Il Qatar, uno degli emirati più ricchi del Medio Oriente, vanta alla sua guida una first lady dalle doti politiche e umanitarie a dir poco esemplari. Si tratta di Mozah Bint Nasser Al-Missned, seconda delle tre consorti dell'emiro del Qatar.

La Sceicca è una delle personalità più rilevanti nello scenario politico mondiale per quanto concerne lo sviluppo dell'educazione e della ricerca. Presidente della Qatar Foundation for Education, Science and Community Development, istituzione non-governativa attiva dal 1995, Mozah pone al centro della sua politica l'educazione, la ricerca, la famiglia.

«Il fatto di essere madre di sette figli mi consente di comprendere appieno l'importanza dell'educazione per le nuove generazioni e quelle future. Sono convinta che non bisogna lasciarsi sfuggire l'opportunità, nella posizione in cui mi trovo, di mettere in atto la mia passione e la mia fiducia nell'educazione».

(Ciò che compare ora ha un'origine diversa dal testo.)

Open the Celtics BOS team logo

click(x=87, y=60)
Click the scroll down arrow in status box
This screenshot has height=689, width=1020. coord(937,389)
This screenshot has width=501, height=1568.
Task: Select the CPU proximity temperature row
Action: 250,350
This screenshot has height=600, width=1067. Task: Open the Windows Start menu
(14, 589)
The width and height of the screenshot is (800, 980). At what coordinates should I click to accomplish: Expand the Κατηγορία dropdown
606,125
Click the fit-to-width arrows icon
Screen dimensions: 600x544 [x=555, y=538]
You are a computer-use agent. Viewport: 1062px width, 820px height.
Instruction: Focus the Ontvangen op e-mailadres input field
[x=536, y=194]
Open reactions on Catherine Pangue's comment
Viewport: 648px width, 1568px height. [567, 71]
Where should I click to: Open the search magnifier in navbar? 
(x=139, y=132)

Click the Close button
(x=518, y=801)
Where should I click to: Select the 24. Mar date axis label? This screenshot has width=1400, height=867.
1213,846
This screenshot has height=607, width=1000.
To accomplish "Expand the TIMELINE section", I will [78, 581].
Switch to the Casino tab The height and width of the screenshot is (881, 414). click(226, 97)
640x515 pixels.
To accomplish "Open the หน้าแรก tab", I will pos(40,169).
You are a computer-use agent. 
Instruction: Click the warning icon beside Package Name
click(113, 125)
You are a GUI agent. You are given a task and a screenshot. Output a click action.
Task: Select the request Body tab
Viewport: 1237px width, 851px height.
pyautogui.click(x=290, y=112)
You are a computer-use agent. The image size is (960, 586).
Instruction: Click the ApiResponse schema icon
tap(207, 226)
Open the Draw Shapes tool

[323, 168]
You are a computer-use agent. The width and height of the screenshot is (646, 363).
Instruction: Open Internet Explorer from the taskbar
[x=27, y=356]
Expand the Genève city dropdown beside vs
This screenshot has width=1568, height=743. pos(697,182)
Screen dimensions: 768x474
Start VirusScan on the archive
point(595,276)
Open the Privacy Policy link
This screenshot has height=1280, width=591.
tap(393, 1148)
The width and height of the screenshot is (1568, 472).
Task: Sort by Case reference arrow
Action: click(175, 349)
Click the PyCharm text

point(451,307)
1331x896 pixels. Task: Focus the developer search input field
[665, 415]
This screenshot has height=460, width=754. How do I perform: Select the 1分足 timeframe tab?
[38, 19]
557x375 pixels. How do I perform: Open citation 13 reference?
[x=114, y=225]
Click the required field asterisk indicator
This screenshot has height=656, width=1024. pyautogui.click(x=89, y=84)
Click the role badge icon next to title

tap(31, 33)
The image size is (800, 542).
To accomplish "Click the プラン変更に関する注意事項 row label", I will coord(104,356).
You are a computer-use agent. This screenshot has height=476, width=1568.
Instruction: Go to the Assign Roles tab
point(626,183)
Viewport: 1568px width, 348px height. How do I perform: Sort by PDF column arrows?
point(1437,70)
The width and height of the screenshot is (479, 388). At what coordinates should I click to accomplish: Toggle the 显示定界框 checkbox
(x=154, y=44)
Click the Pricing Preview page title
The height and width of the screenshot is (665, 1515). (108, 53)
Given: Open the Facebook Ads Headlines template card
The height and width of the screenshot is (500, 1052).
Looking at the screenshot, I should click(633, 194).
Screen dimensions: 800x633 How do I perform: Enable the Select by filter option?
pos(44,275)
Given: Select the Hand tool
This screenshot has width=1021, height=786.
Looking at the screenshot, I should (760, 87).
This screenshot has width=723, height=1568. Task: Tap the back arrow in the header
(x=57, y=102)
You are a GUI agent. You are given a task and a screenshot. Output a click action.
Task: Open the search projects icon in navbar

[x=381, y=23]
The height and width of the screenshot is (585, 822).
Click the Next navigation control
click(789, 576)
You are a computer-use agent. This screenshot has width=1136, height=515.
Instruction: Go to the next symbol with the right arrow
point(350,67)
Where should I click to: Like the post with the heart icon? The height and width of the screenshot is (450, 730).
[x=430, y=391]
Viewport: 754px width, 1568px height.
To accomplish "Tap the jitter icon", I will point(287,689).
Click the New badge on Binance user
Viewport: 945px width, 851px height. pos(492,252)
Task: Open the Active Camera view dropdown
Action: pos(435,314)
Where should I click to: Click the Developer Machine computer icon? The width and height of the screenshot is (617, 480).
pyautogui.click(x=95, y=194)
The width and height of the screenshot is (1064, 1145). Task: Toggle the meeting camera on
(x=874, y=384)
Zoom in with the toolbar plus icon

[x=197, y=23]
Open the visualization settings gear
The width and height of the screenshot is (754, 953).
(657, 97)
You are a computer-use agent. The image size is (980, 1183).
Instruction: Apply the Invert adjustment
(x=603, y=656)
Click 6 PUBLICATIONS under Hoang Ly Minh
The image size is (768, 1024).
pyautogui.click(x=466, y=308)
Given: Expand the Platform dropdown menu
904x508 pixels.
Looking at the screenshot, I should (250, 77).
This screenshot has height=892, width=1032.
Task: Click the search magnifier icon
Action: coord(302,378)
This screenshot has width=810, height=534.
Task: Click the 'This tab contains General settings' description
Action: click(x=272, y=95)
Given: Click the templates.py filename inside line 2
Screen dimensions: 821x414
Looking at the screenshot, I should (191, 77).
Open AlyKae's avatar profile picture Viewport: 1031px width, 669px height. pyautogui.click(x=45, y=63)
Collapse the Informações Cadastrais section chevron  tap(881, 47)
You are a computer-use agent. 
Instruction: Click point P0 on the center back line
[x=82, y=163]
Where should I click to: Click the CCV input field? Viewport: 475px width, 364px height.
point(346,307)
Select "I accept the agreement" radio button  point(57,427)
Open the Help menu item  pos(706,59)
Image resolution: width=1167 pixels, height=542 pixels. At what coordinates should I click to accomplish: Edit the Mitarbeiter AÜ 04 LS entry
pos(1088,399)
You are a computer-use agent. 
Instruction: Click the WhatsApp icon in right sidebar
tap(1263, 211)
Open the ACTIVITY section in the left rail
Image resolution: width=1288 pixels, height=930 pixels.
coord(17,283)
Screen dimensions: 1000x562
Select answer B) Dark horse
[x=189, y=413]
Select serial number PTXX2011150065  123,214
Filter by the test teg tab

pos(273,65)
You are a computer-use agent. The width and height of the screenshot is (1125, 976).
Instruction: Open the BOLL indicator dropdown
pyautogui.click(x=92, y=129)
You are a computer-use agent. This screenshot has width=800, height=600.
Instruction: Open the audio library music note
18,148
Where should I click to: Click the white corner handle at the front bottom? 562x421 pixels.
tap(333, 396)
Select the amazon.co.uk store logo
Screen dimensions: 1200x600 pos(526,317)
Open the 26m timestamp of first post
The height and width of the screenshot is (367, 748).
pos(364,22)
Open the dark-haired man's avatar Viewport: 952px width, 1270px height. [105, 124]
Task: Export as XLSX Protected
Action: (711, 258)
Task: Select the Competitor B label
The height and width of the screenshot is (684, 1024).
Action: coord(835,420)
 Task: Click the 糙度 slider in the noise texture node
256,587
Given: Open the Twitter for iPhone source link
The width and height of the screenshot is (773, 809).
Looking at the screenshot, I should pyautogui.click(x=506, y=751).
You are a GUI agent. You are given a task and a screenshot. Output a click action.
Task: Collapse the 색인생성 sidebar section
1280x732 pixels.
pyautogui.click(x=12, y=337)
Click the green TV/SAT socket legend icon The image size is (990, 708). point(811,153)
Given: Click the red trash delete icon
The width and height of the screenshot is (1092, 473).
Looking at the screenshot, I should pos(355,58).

L'impegno più recente si è concretizzato lo scorso 13 febbraio con l'inaugurazione di una nuova sede della Georgetown University School of Foreign Service in Qatar all'interno della Education City, il grandioso agglomerato di centri di ricerca internazionale nato nel 2003 proprio su proposta di Mozah. Il campus costituisce un prestigioso nodo di collegamento tra le varie istituzioni universitarie del mondo, e mira all'eccellenza e all'innovazione nella formazione dei giovani.

Degne di nota sono anche le sue cinque lauree honoris causa, la nomina a Inviato Speciale dell'UNESCO per l'Istruzione superiore e di base, e il Fondo per l'Alta Formazione in Iraq con cui la Sceicca affronta di tasca propria la ricostruzione delle scuole irachene.

«Se si vuole ottenere un cambiamento, riforme reali, politiche o sociali, bisogna cominciare dal cuore del problema: l'educazione». Alla faccia dei tagli alla scuola italiana.